As described above, the EuroCrops HCAT consists of six hierarchical levels with increasing thematic details, but the original crop classifications of the member states provide different levels of detail. Sometimes, the crop codes of a member state fall into higher levels of the HCAT, while in other cases, they fall into lower levels. We extended the HCAT by including crop-mapping tables of nearly all EU member states (excluding Luxembourg and Malta) and by including historical data, in some cases going back to 2007, into our inventory. To facilitate interoperability with the EuroCrops database, we used the same column names as in the HCAT.

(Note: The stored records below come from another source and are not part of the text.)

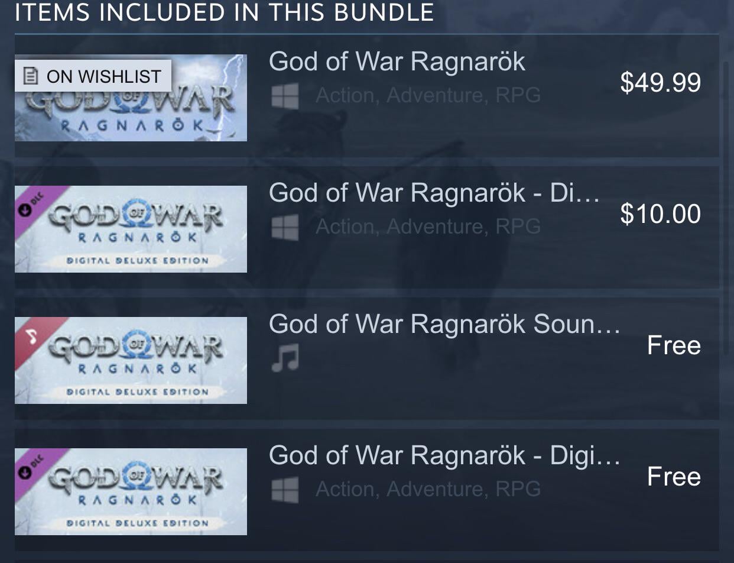Open the Soundtrack item thumbnail

point(131,360)
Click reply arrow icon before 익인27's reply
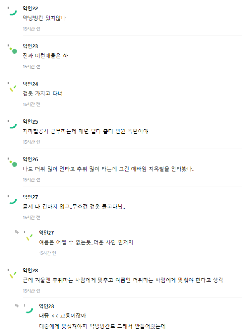Image resolution: width=242 pixels, height=333 pixels. (x=17, y=232)
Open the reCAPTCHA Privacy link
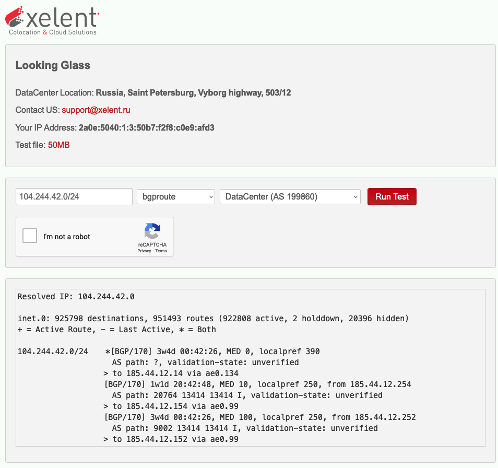 pyautogui.click(x=144, y=251)
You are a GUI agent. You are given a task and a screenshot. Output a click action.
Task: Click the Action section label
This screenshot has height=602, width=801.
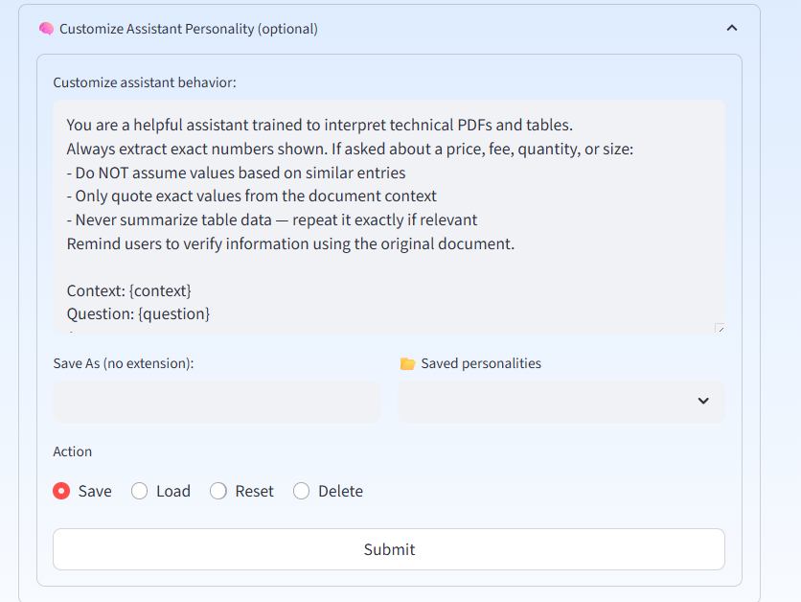72,452
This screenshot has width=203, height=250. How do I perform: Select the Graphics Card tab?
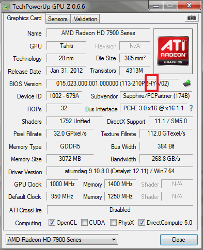pyautogui.click(x=24, y=18)
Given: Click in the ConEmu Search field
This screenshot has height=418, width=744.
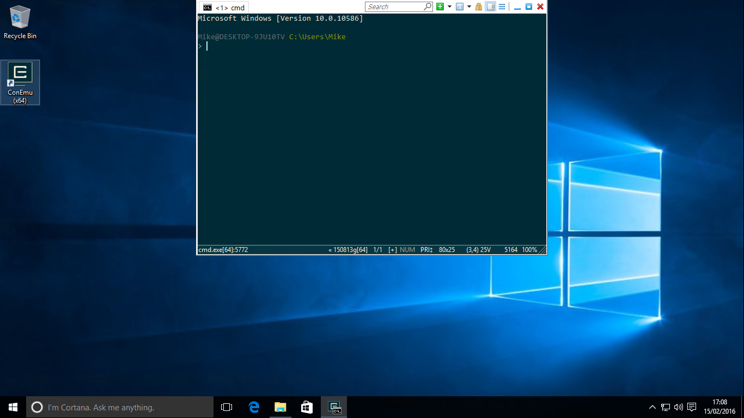Looking at the screenshot, I should (x=394, y=7).
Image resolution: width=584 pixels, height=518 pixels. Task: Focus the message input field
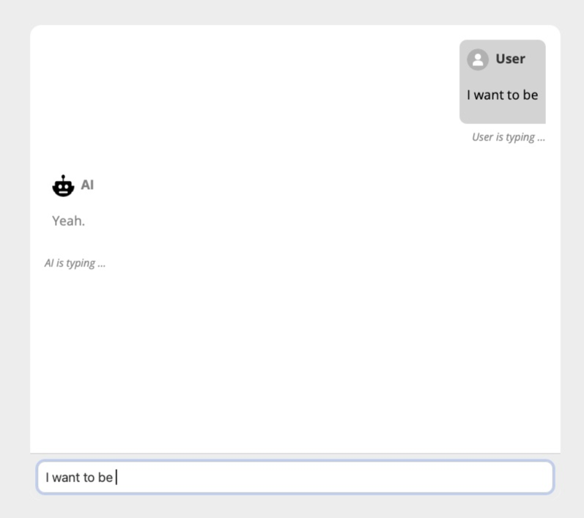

Across member states, there were differences in how the crop-specific information was stored in the data. In some member states, applicants can only declare a single crop at the parcel level, while in others, spatial data are only available at the reference-parcel level. Here, multiple crops can be declared within a reference parcel. When multiple crops were reported per reference parcel, our harmonised geospatial data only contain the crop information of one crop within the reference parcel. In such cases, the ‘field size’ refers to the entire reference-parcel area, while the ‘crop area’ refers to the area of the dominant crop reported in the crop columns. For example, if two crops are reported, with one crop covering 70% of the reference parcel and the other crop covering 30%, then the crop covering 70% is considered the dominant crop, and its area would be reported in the ‘crop area’ column. The additional crop data were saved in a complementary table linked to the reference parcel via the field ID.

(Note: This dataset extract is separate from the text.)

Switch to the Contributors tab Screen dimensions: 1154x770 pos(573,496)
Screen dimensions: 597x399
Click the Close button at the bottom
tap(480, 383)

Furthermore, we used the column-name translation tables to harmonise the column names. In most cases, the data included a unique national field ID. However, in cases where this ID was missing, we generated a running ID to ensure that all parcels have a unique identifier per member state. Where information was available, we extended the datasets by adding columns for farm identifiers or information on whether a parcel was managed organically. To harmonise the information on organic farming, we classified the parcels into three categories: ‘conventional’, ‘organic’, and ‘in conversion’ using the codes 0, 1, and 2, respectively. In some member states, this information was provided at the parcel level; in others, it was available only at the farm level. For the latter, we assigned the farm-level information to the respective parcels. Future versions of the harmonised inventory will include information on agri-environmental measures, eco-schemes, and animal numbers per farm. All geospatial data were transformed into a projected coordinate system (ETRS89-extended / LAEA Europe – EPSG:3035), and the files were saved as geoparquets.